Version: 0.12.0 [2016-02-23]
NEW FEATURES:
o Added multiprocess futures, which are multicore futures if supported,
otherwise multisession futures. This makes it possible to use
plan(multiprocess) everywhere regardless of operating system.
o Future strategy functions gained class attributes such that it is
possible to test what type of future is currently used, e.g.
inherits(plan(), "multicore").
o ROBUSTNESS: It is only the R process that created a future that can
resolve it. If a non-resolved future is queried by another R process,
then an informative error is generated explaining that this is not
possible.
o ROBUSTNESS: Now value() for multicore futures detects if the underlying
forked R process was terminated before completing and if so generates
an informative error messages.
PERFORMANCE:
o Adjusted the parameters for the schema used to wait for next available
cluster node such that nodes are polled more frequently.
GLOBALS:
o resolve() gained argument 'recursive'.
o Added option 'future.globals.resolve' for controlling whether
global variables should be resolved for futures or not. If TRUE, then
globals are searched recursively for any futures and if found such
"global" futures are resolved. If FALSE, global futures are not
located, but if they are later trying to be resolved by the parent
future, then an informative error message is generated clarifying
that only the R process that created the future can resolve it.

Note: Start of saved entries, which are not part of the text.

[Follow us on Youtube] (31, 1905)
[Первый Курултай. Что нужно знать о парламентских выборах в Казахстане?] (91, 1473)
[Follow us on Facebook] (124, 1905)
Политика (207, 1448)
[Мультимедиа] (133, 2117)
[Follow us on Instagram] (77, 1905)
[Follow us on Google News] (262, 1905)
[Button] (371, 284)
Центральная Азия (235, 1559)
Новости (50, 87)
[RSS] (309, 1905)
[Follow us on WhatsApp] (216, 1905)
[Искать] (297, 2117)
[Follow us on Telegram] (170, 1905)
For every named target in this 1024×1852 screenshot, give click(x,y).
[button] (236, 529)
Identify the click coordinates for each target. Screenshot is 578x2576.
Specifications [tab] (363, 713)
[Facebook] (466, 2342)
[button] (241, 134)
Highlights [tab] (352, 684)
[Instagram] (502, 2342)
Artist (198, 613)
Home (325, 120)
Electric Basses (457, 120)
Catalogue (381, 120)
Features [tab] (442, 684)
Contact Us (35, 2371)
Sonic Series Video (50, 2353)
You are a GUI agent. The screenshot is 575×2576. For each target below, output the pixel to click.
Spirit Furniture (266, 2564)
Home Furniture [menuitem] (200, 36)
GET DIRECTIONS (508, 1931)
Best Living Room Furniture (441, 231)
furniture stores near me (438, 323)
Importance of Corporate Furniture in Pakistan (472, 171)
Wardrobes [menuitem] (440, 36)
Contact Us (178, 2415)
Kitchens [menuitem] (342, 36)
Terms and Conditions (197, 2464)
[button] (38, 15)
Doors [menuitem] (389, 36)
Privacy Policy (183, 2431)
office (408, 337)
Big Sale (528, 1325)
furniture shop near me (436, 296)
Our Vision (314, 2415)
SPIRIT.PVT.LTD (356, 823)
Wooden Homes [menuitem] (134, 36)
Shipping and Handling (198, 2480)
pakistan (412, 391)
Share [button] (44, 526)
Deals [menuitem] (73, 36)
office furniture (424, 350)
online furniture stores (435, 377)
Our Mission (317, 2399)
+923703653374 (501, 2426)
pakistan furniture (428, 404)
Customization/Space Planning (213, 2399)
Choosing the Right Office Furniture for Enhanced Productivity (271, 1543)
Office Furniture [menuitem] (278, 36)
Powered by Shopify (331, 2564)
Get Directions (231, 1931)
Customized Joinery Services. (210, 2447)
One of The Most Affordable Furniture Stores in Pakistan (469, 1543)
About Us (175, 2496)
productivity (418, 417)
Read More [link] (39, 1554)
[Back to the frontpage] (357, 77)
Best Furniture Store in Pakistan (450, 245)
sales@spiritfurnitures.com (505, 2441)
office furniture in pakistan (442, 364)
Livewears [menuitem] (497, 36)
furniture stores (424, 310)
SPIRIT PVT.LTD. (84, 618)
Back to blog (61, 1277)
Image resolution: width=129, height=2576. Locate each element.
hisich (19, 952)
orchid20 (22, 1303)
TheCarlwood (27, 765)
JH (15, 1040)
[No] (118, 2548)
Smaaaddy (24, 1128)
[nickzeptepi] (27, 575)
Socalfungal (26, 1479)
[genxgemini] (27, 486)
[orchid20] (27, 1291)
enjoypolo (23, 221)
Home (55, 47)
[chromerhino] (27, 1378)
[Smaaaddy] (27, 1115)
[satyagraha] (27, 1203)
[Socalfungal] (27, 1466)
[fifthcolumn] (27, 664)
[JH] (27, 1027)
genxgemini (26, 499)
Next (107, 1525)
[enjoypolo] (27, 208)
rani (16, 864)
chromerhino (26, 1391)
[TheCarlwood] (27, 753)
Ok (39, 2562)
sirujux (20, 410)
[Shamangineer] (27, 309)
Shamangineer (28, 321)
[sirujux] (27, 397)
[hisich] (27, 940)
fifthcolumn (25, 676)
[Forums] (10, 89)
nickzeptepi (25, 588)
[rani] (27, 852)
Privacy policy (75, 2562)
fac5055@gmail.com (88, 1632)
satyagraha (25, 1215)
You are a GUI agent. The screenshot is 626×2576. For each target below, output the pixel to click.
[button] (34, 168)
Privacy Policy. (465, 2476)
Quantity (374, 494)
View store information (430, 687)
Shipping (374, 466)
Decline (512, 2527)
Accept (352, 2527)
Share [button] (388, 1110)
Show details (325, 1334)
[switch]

The default is currently FALSE.
BUG FIX:
o FIX: Exports of objects available in packages already attached
by the future were still exported.
o FIX: Now availableCores() returns 3L (=2L+1L) instead of 2L
if _R_CHECK_LIMIT_CORES_ is set.
Version: 0.11.0 [2016-01-15]
NEW FEATURES:
o Add multisession futures, which analogously to multicore ones,
use multiple cores on the local machine with the difference
that they are evaluated in separate R session running in the
background rather than separate forked R processes.
A multisession future is a special type of cluster futures that
do not require explicit setup of cluster nodes.
o Add support for cluster futures, which can make use of a cluster
of nodes created by parallel::makeCluster().
o Add futureCall(), which is for futures what do.call() is otherwise.
o Standardized how options are named, i.e. 'future.